#### INFORMATION SUPPLIED ####
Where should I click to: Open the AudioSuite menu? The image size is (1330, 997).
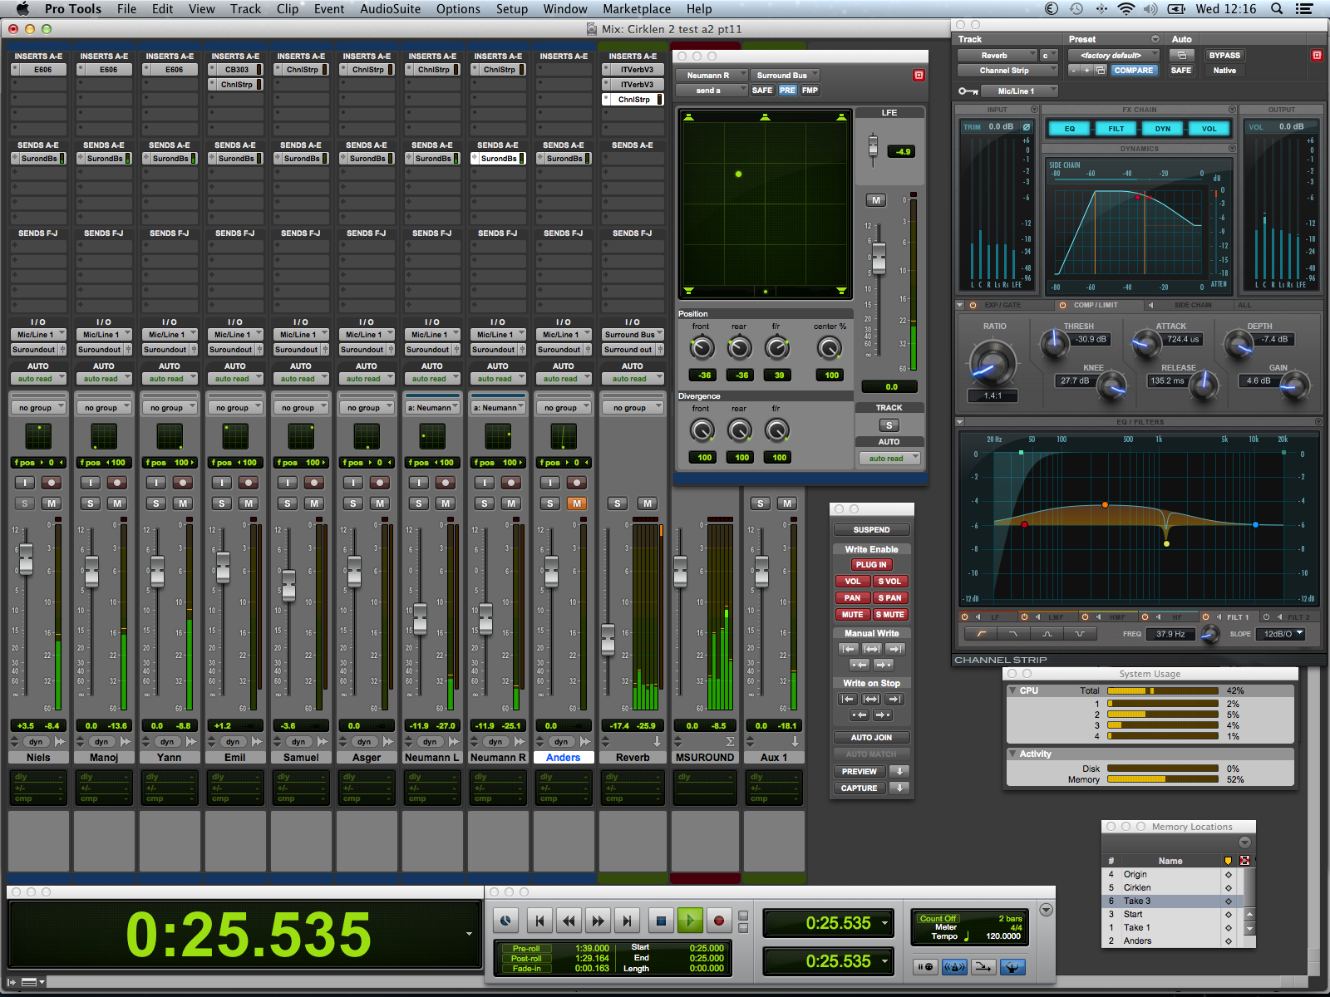(390, 9)
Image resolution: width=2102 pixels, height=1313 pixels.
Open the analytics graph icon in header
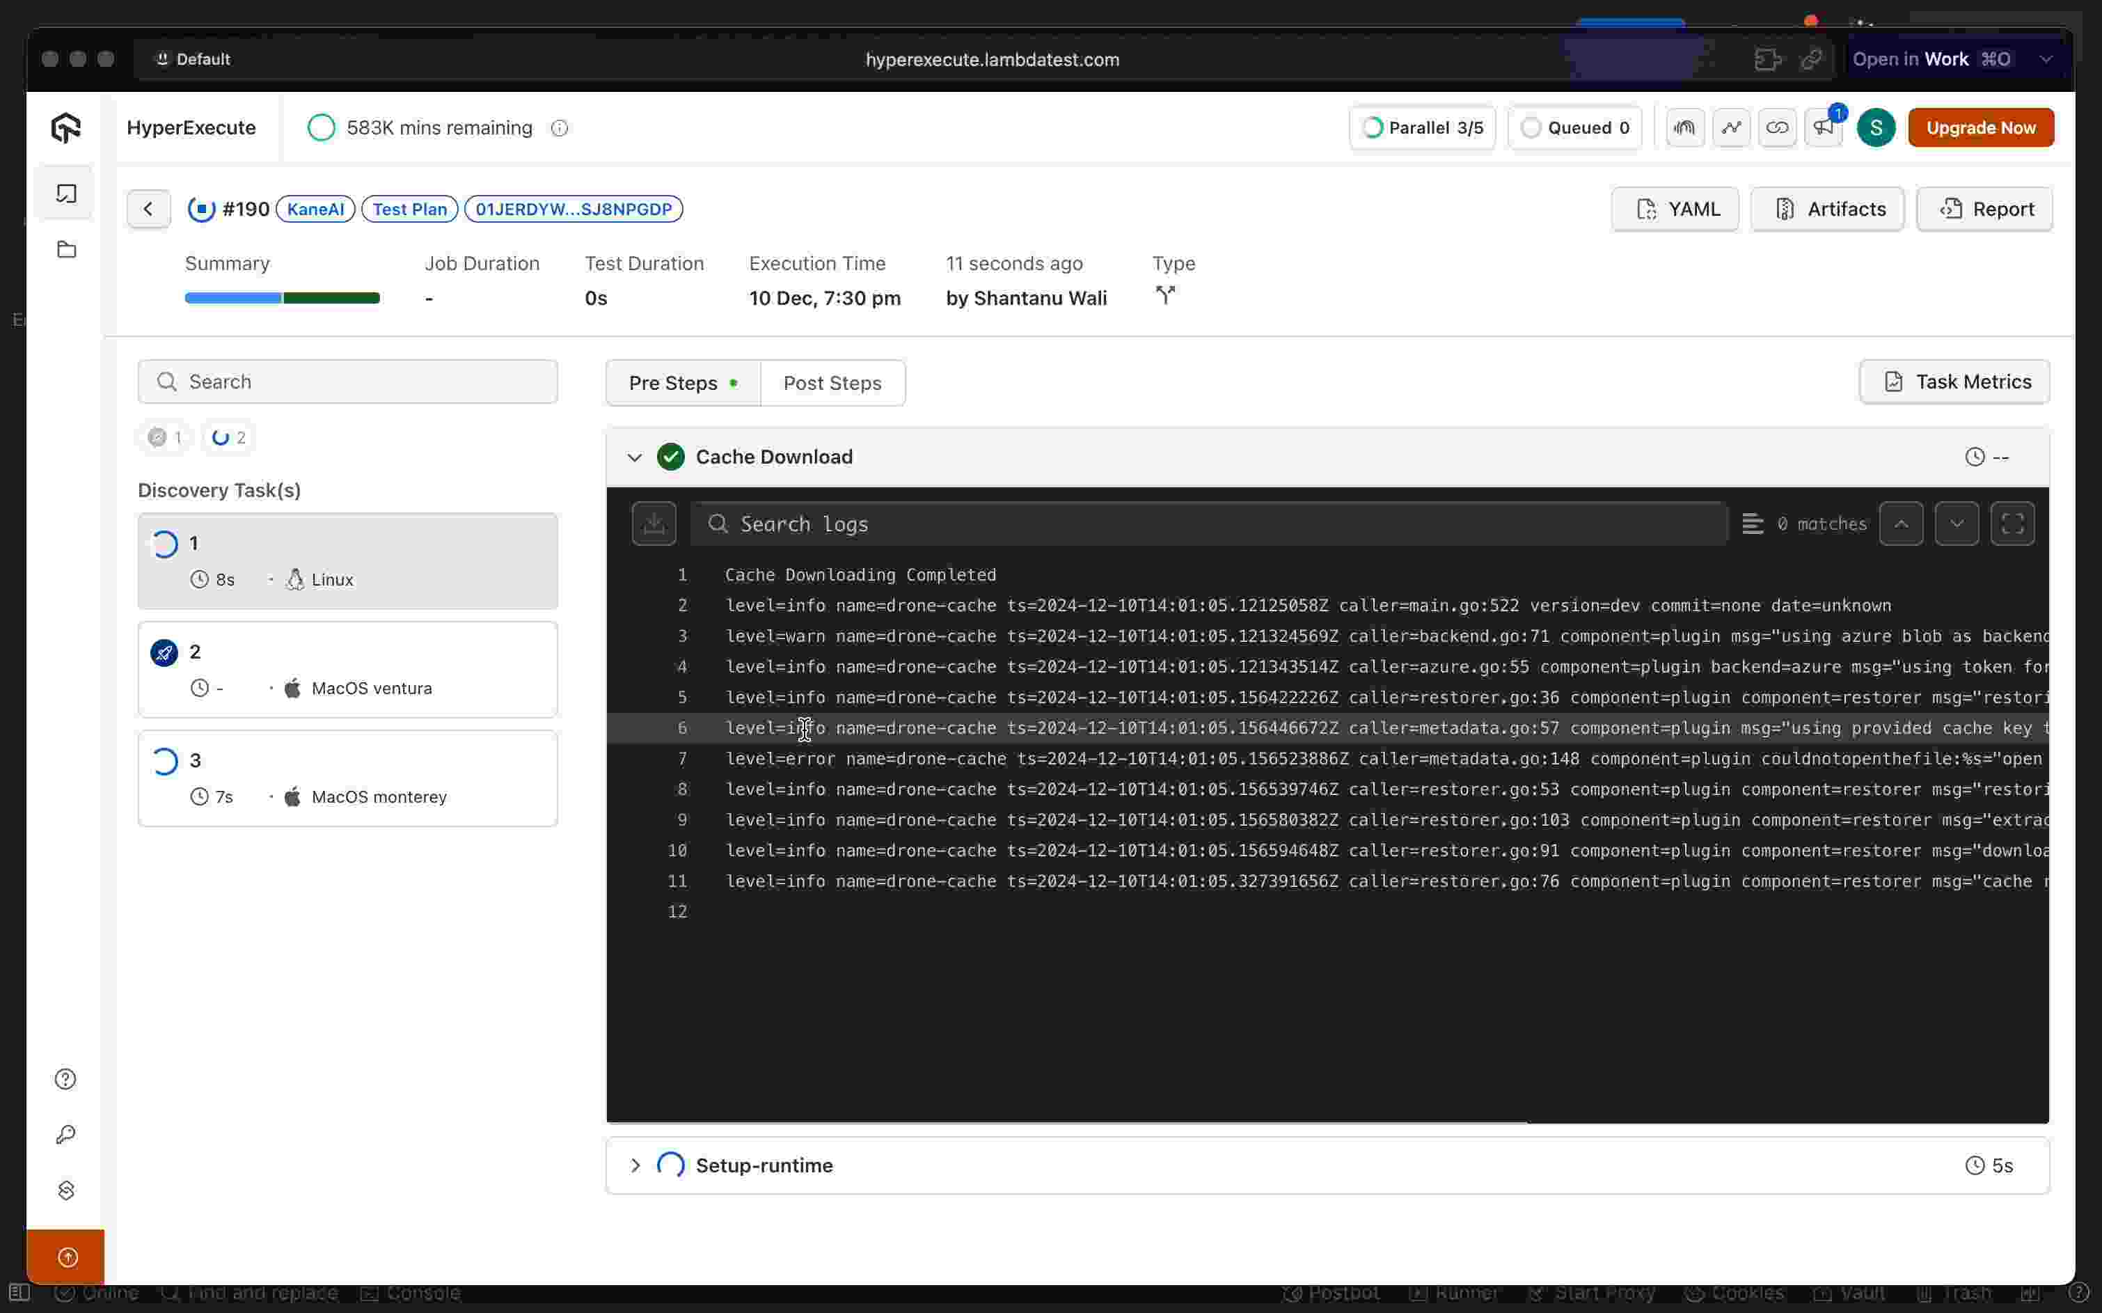pyautogui.click(x=1731, y=128)
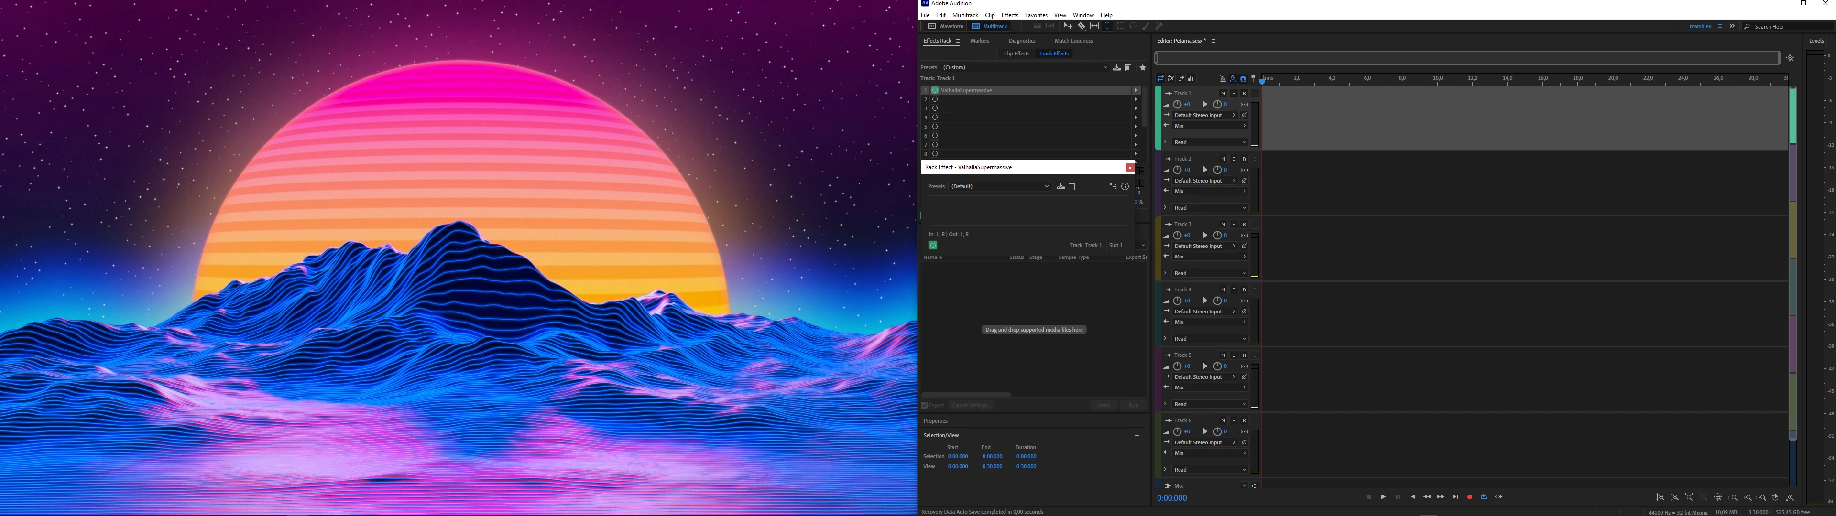Arm Track 3 for record
This screenshot has height=516, width=1836.
(x=1244, y=225)
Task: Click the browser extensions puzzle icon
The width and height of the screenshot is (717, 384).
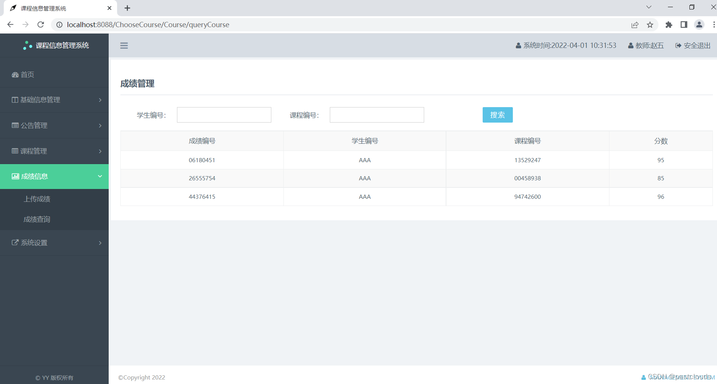Action: click(x=668, y=25)
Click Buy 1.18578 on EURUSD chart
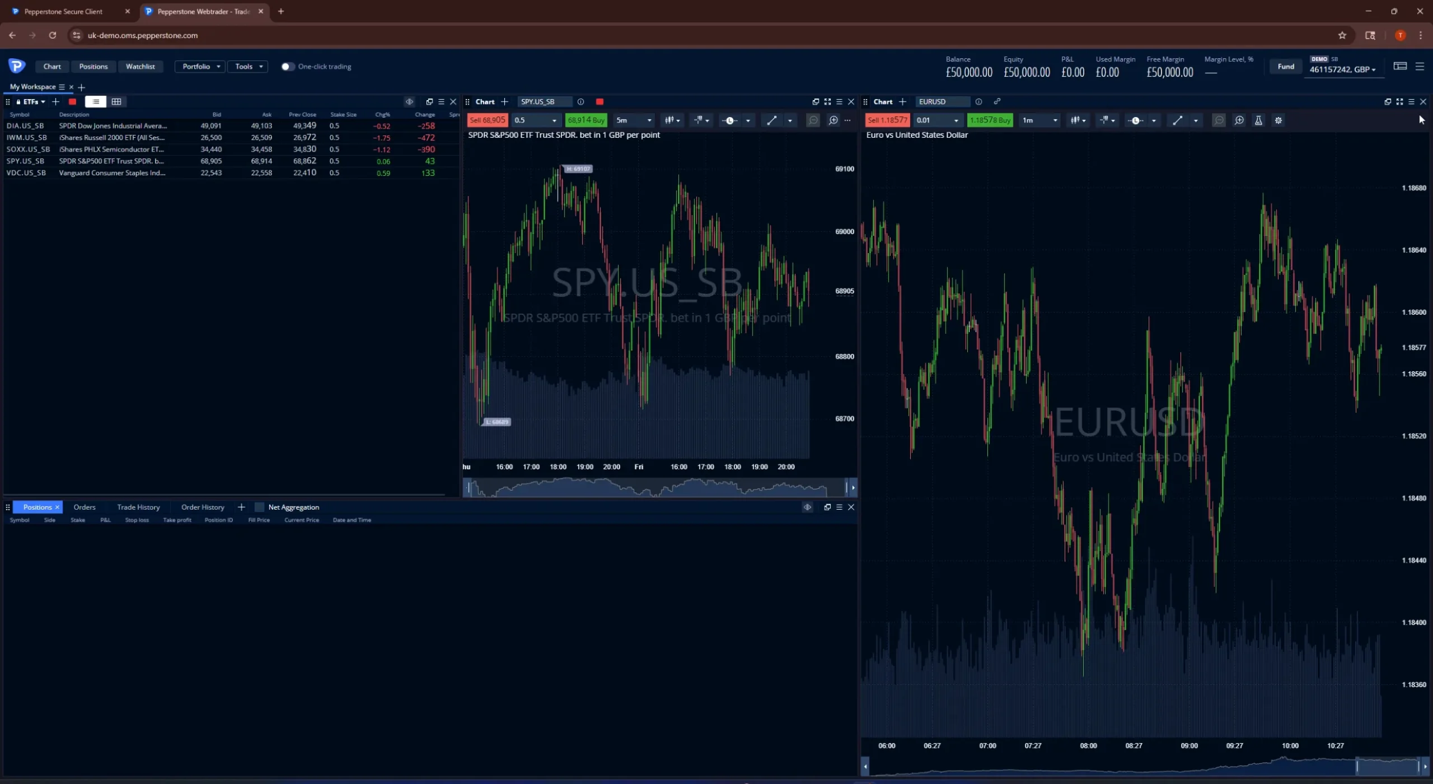Viewport: 1433px width, 784px height. coord(990,120)
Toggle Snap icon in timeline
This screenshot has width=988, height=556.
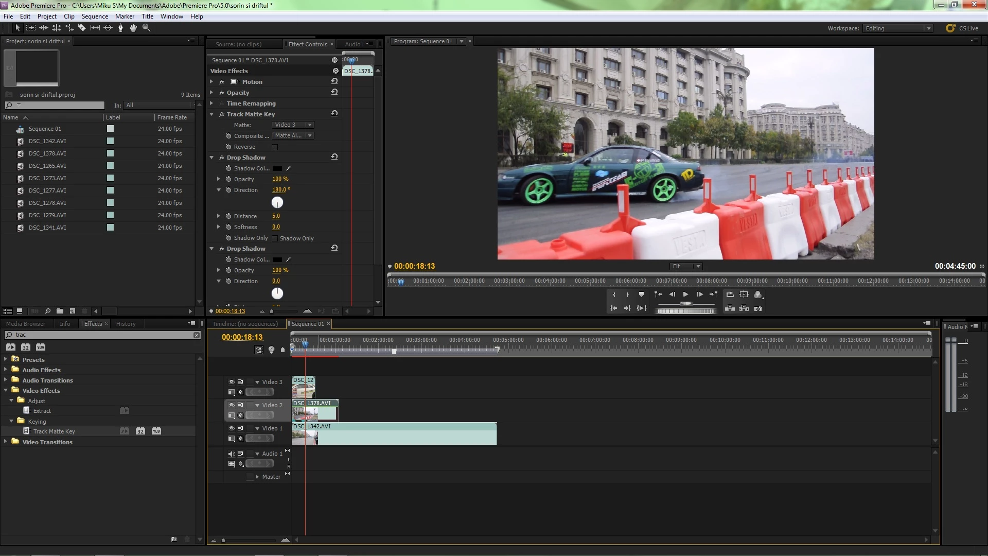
####
TASK PROMPT »
Leave the images aside and retype each line of the listing above exactly.

RESULT OF THIS TASK »
Where should I click to: Open the AudioSuite menu? The image size is (1330, 997).
(390, 9)
Image resolution: width=2102 pixels, height=1313 pixels.
Open the analytics graph icon in header
pyautogui.click(x=1731, y=128)
Arm Track 3 for record
This screenshot has height=516, width=1836.
(x=1244, y=225)
Task: Click the browser extensions puzzle icon
The width and height of the screenshot is (717, 384).
Action: click(x=668, y=25)
Click Buy 1.18578 on EURUSD chart
Viewport: 1433px width, 784px height. coord(990,120)
Toggle Snap icon in timeline
This screenshot has width=988, height=556.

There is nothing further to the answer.